WHAT YOU ARE ASKED TO DO: Can you write out the records word for word, starting at the line that contains "Open the activity history icon" and running through the end of the records, with the pictures left out?

DATA IN THIS EXERCISE:
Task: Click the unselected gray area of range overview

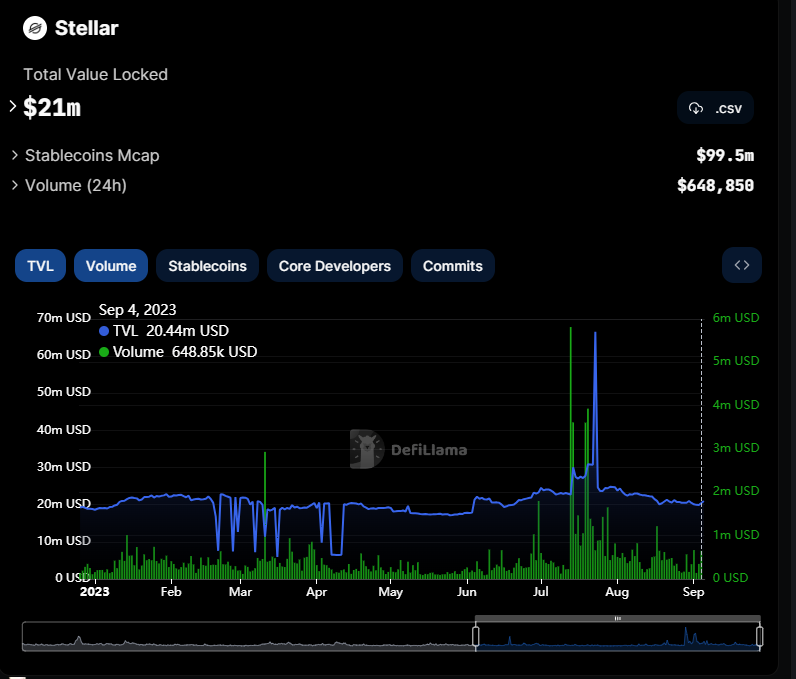Action: (250, 637)
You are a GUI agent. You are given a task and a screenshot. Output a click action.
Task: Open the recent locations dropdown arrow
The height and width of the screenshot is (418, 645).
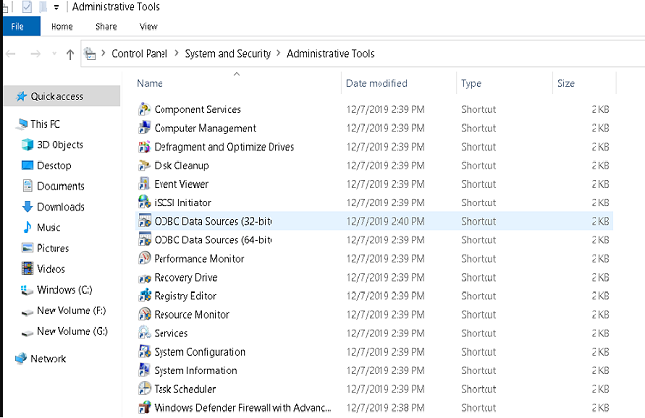click(x=54, y=53)

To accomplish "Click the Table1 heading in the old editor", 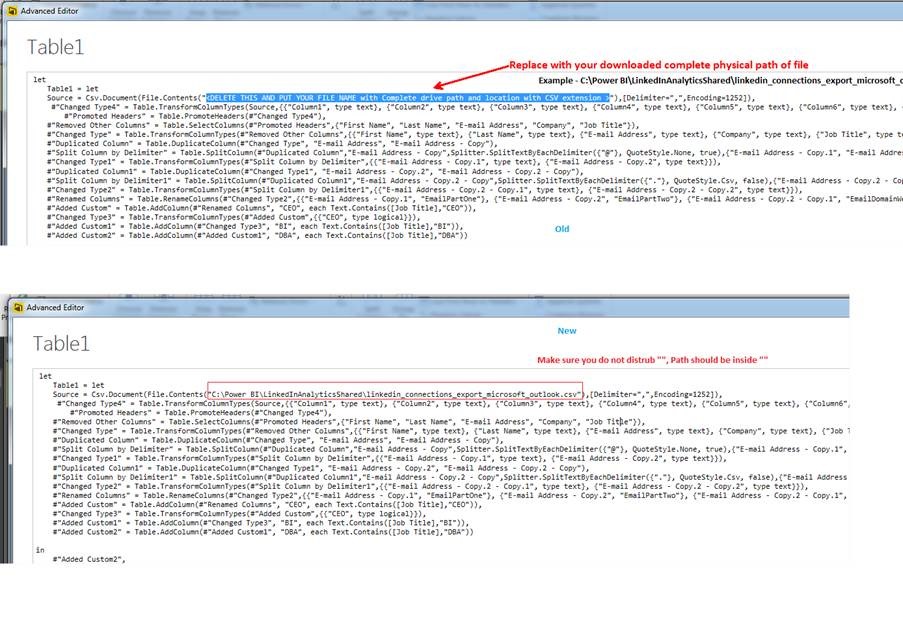I will [x=55, y=47].
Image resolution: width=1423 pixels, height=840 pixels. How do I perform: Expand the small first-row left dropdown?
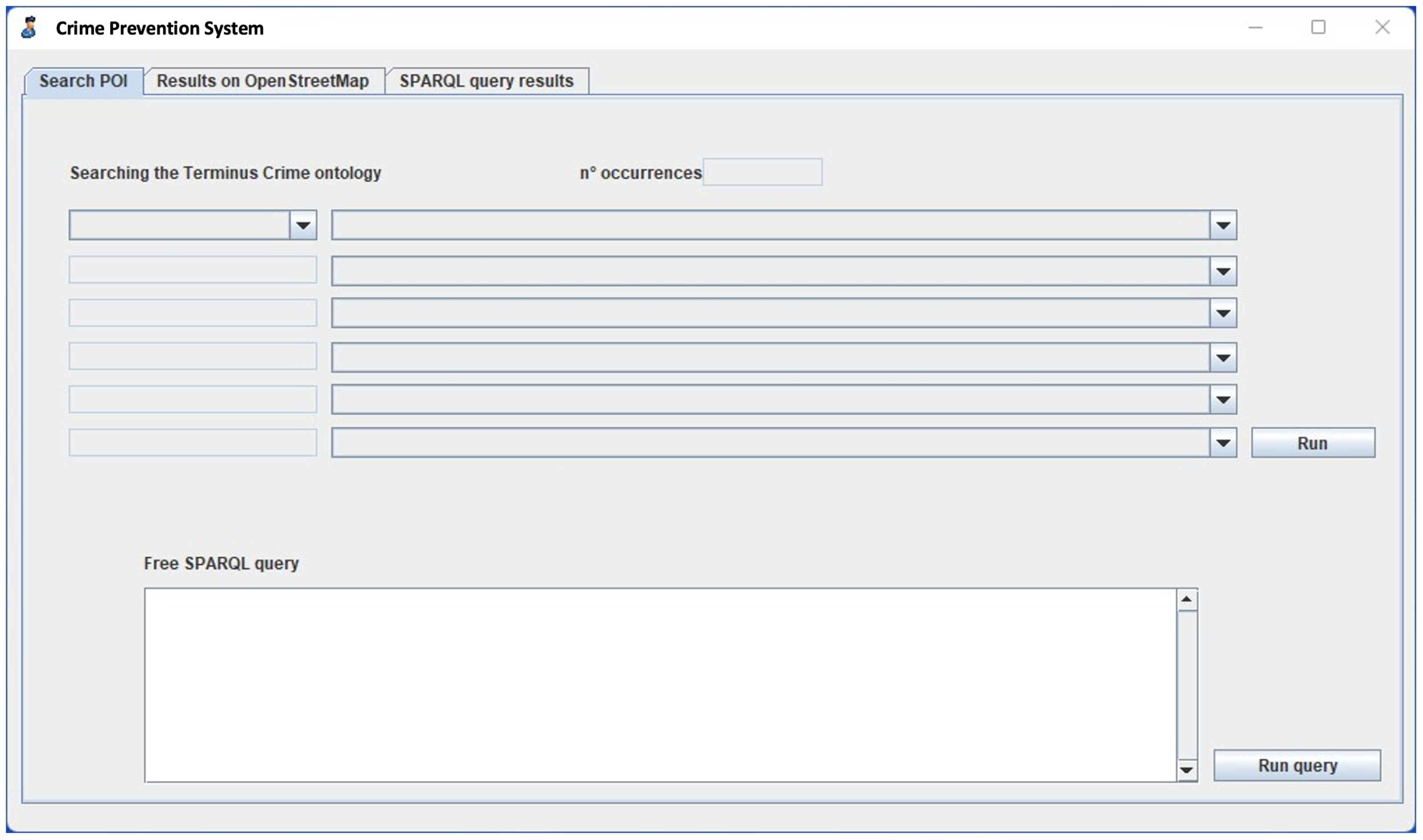click(302, 225)
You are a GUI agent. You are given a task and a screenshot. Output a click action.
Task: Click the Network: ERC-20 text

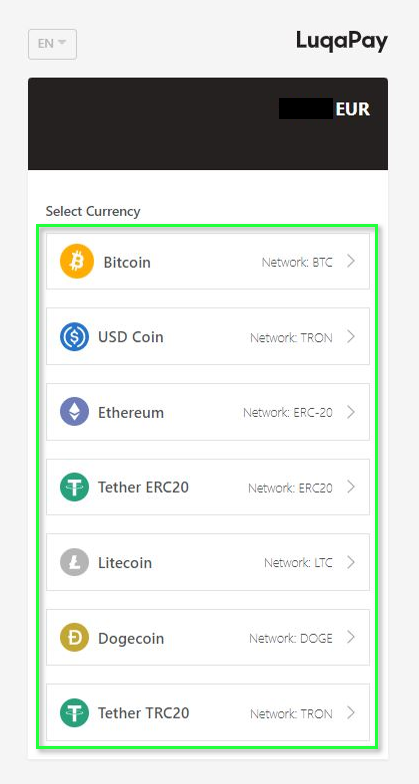coord(288,412)
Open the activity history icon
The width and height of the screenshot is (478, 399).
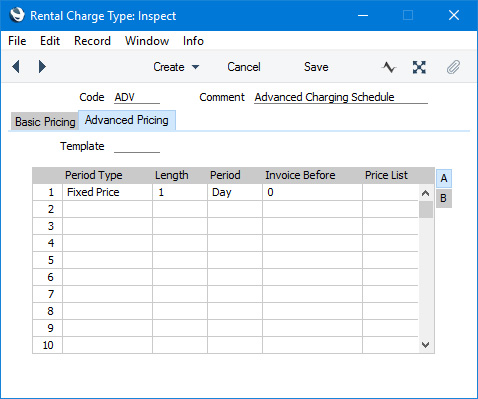(389, 67)
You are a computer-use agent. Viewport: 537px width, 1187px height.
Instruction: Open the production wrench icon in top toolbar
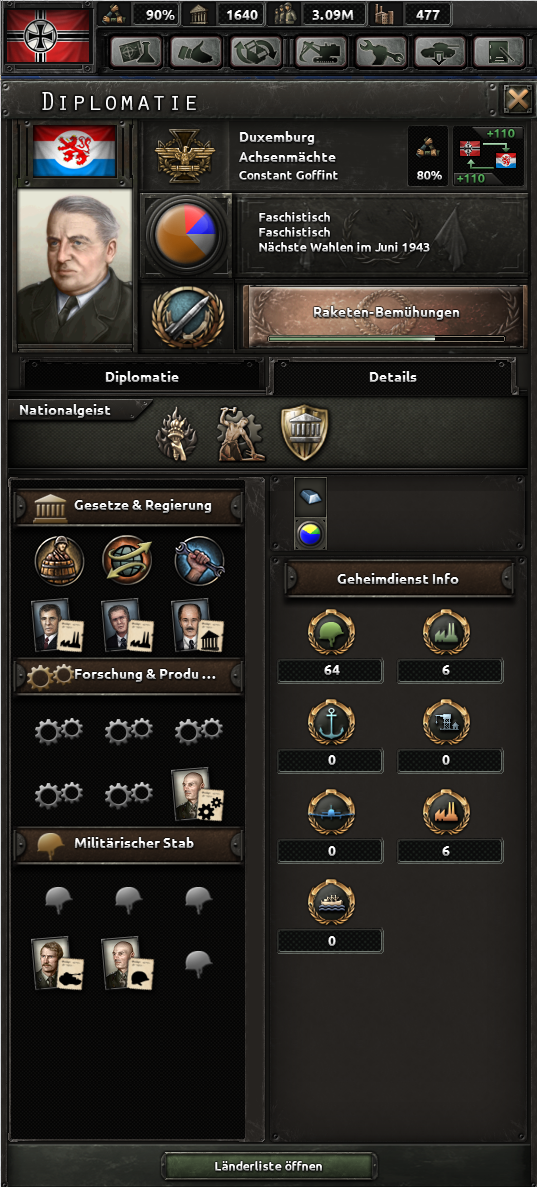click(381, 51)
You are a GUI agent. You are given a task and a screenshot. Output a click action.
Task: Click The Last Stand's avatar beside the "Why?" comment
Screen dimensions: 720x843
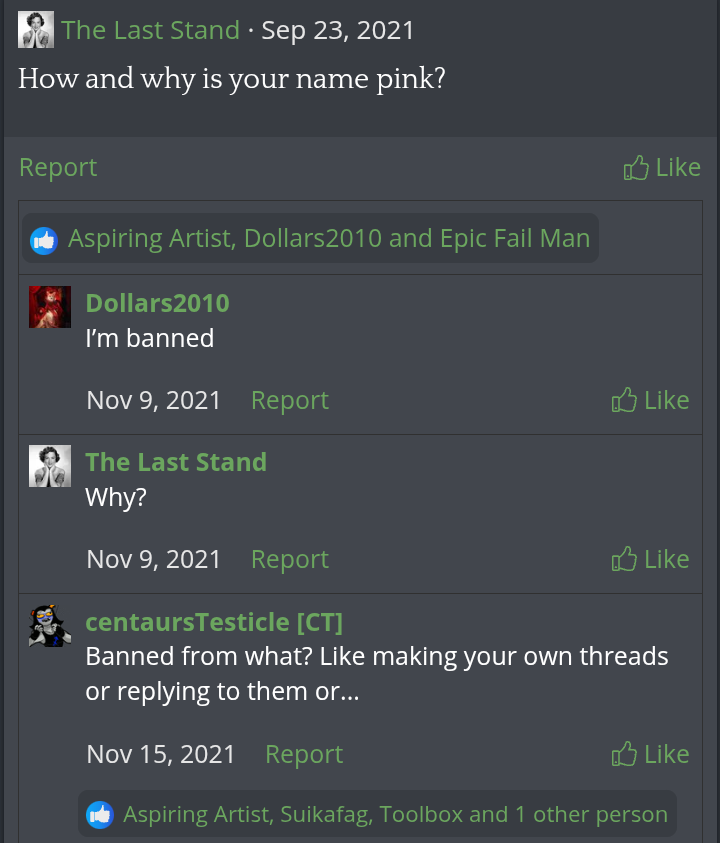click(x=50, y=466)
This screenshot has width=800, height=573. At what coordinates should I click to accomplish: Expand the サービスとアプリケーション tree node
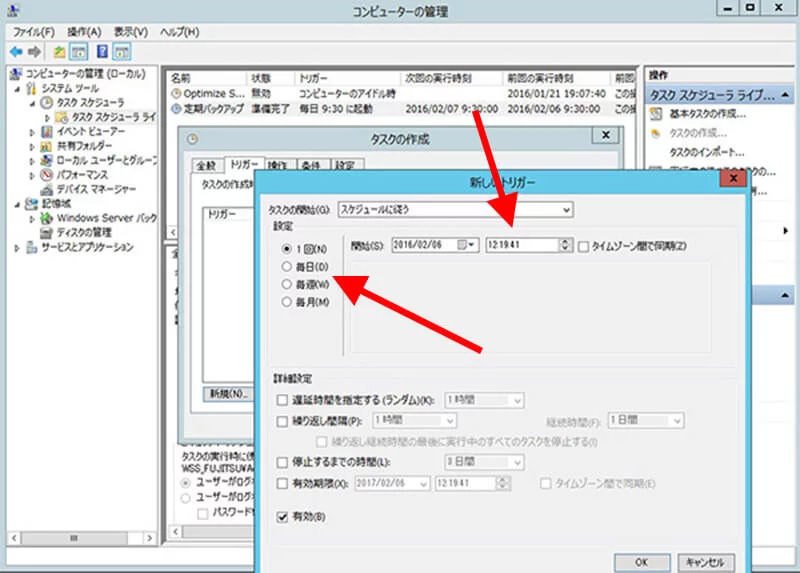[18, 247]
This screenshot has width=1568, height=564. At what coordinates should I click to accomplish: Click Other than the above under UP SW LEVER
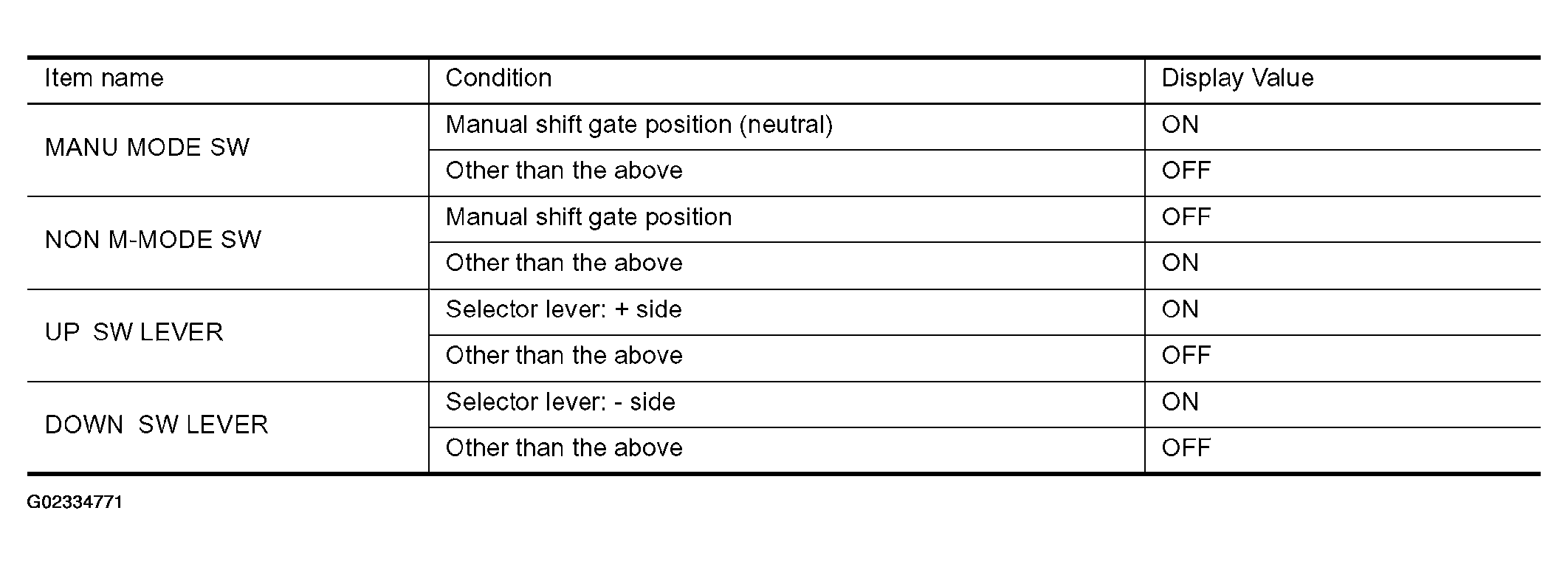click(564, 356)
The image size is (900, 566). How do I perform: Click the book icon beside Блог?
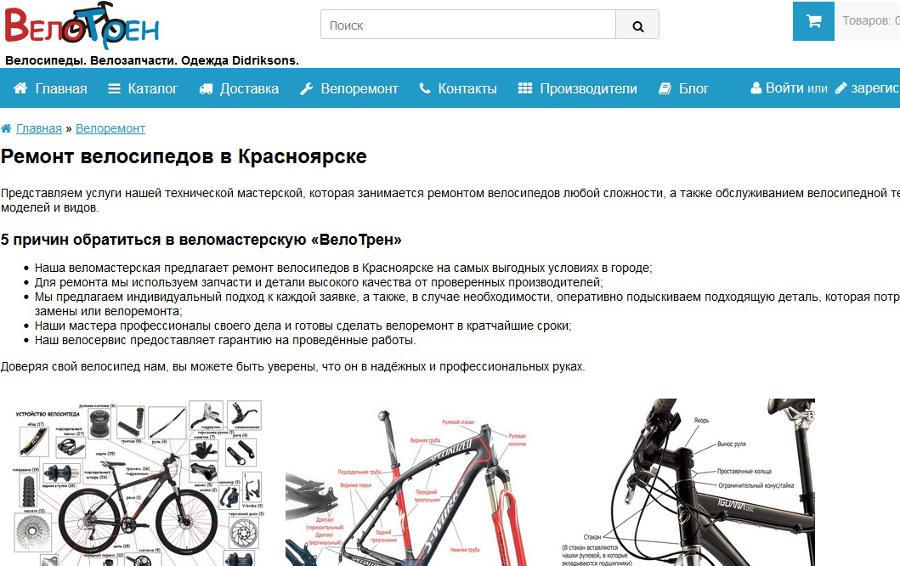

WORKED ANSWER:
Open the activity history icon
The width and height of the screenshot is (478, 399).
(389, 67)
You are a computer-use agent. Viewport: 537px width, 1187px height.
Instruction: Open the production wrench icon in top toolbar
click(381, 51)
You are a GUI agent. You are given a task and a screenshot. Output a click action.
Task: Click The Last Stand's avatar beside the "Why?" comment
Screen dimensions: 720x843
click(x=50, y=466)
This screenshot has width=800, height=573. At what coordinates should I click to accomplish: Expand the サービスとアプリケーション tree node
[18, 247]
This screenshot has width=1568, height=564. At what coordinates should I click to accomplish: Click Other than the above under UP SW LEVER
click(564, 356)
The image size is (900, 566). How do I perform: Click the book icon beside Блог?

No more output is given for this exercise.